WordPress Database Backup and Restore with WP-CLI and mysqldump

Regular database backups are non-negotiable. For WordPress, the two most reliable CLI tools are WP-CLI’s wp db subcommand (which reads credentials from wp-config.php automatically) and the standard mysqldump utility. Here’s the practical reference for both.

Problem: How do you reliably back up and restore a WordPress database from the command line — for local development workflows, site migrations, or scheduled server backups?

Solution: Use wp db export for a WP-CLI-aware dump that reads credentials from wp-config.php, or use mysqldump directly for more control over compression and output format. Restore with wp db import or mysql < dump.sql.
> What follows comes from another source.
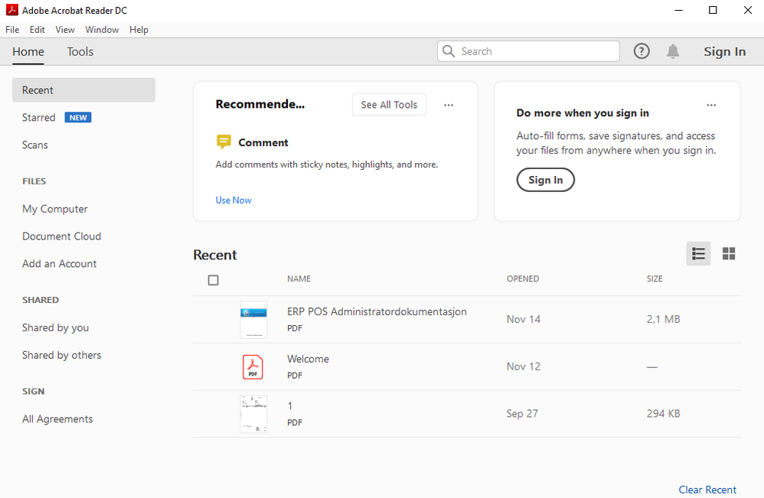Click the red PDF icon for Welcome
The image size is (764, 498).
click(253, 367)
WP-CLI (recommended — reads credentials automatically):

# Export the full database
wp db export backup-$(date +%Y-%m-%d).sql

# Export specific tables only
wp db export --tables=wp_posts,wp_postmeta backup-posts.sql

# Import / restore
wp db import backup-2019-02-20.sql

# Check database for corruption
wp db check

# Repair tables
wp db repair

# Open a MySQL shell (for ad-hoc queries)
wp db cli

mysqldump directly:

# Full database export
mysqldump -u root -p wordpress > backup.sql

# Compressed export
mysqldump -u root -p wordpress | gzip > backup-$(date +%Y%m%d).sql.gz

# Restore from compressed dump
gunzip < backup-20190220.sql.gz | mysql -u root -p wordpress

# Export without CREATE TABLE statements (data only)
mysqldump --no-create-info -u root -p wordpress > data-only.sql

# Export structure only (no data)
mysqldump --no-data -u root -p wordpress > structure.sql

Automated nightly backup via cron (writes to a rotating directory):

#!/bin/bash
# /usr/local/bin/wp-backup.sh
BACKUP_DIR="/var/backups/wordpress"
SITE_PATH="/var/www/html"
DATE=$(date +%Y-%m-%d)

mkdir -p "$BACKUP_DIR"

# Database
cd "$SITE_PATH" && wp db export - | gzip > "$BACKUP_DIR/db-$DATE.sql.gz"

# Keep only the last 14 days
find "$BACKUP_DIR" -name "db-*.sql.gz" -mtime +14 -delete

# Add to cron: 0 2 * * * /usr/local/bin/wp-backup.sh

NOTE: A local backup is not a real backup — if the server fails, the backup goes with it. Always copy backups off-site: to Amazon S3, Google Cloud Storage, or even an SFTP server. Tools like aws s3 cp or rclone make this easy to add to the backup script above.